Advances state-of-the-art in intracortical speech BCIs by enabling end-to-end transformer and LLM-based decoding with pretrained neural encoders and cross-modal alignment, moving beyond cascaded and RNN-based methods.

Evidence

“ We introduce an end-to-end BraIn-to-Text (BIT) framework that translates neural activity into coherent sentences using a single differentiable neural network with a cross-task, cross-species pretrained neural encoder, supporting both attempted and imagined speech decoding. ”

author_claim · Abstract, Introduction, Methods, Experiments, Discussion · confidence 1.00

“ BIT Cascaded achieves state-of-the-art WER of 6.35% on Brain-to-Text ’24 hold-out, outperforming previous best 7.98%, and BIT End-to-End reduces prior end-to-end WER from 24.69% to 10.22%. ”

metric · Evaluation · confidence 1.00

“ The neural encoder is a transformer pretrained with self-supervised masked modeling on 367 hours of human and monkey Utah array neural data across speech and motor tasks. ”

fact · Methods · confidence 1.00

“ Speech decoding was conducted on Brain-to-Text Benchmark ’24 and ’25 intracortical Utah array datasets with two human participants (T12 and T15) for attempted speech and a smaller imagined speech dataset involving the same individuals. ”

fact · Methods, Evaluation · confidence 1.00

“ Phoneme decoding uses a 41-token vocabulary including phonemes plus blank and silence tokens, with phoneme error rates (PER) correlated with word error rates (WER) after decoding. ”

fact · Appendix · confidence 1.00

“ End-to-end decoding requires about 0.95 seconds per sentence on average, slower than cascaded decoding at 0.24 seconds, limiting real-time applicability; bidirectional attention in the neural encoder is unsuitable for online decoding. ”

limitation · Discussion · confidence 1.00

“ LLMs of larger scale than 1.5B parameters used here cannot run on-device, limiting mobile real-time applications. ”

deployment_claim · Discussion · confidence 0.90

“ This work combines cross-species, cross-task transformer-based self-supervised pretraining with an audio-LLM end-to-end decoder for neural speech decoding, a novel integration beyond prior cascaded, RNN-based, or purely task-specific models. ”

actual_novelty · Full text · confidence 1.00

“ Evaluations were conducted on two particular human participants (T12 and T15) for attempted speech with large vocabularies and on imagined speech with a reduced 50-word vocabulary, limiting generalization scope. ”

validation_scope · Evaluation · confidence 1.00

“ Contrastive learning is employed to align neural and text embeddings in a shared latent space to improve cross-modal alignment and decoding performance. ”

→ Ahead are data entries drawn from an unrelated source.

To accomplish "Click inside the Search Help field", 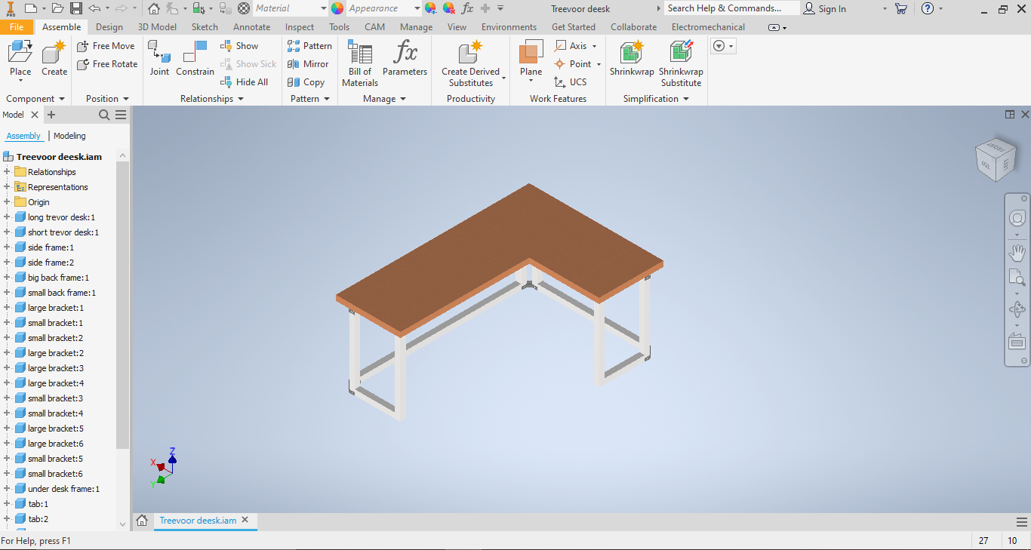I will tap(728, 8).
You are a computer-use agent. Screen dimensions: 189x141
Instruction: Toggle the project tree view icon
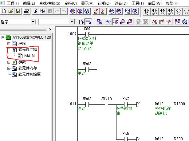89,22
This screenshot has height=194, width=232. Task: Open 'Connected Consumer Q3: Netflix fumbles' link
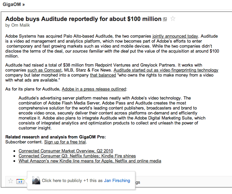pos(77,156)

fact · Methods · confidence 1.00

“ This model was pretrained on thresholded spikes and spike-band power (SBP) features from Utah array intracortical recordings. ”

fact · Methods · confidence 1.00

Limits

Technical limits

End-to-end latency and computational requirements; bidirectional attention inhibits online decoding; large pretrained LLMs require substantial resources; need for large labeled and unlabeled datasets; limited real-time applicability currently.

Evaluation limits

Evaluations focused on two human participants (T12, T15) and limited imagined speech vocabulary; unknown performance on larger, more diverse subject sets; small batch sizes for contrastive learning may limit modality alignment effectiveness; inference strategies like nucleus sampling could be further optimized.

Deployment limits

End-to-end model latency (~0.95s per sentence) and requirement for bidirectional attention constrain real-time deployment; larger LLMs unsuitable for on-device use; dependency on large unlabeled and labeled datasets for pretraining and fine-tuning.

Scope limits

Limited to Utah array intracortical neural recordings, tested only on two human participants and associated monkey data; generalization to other populations or hardware untested.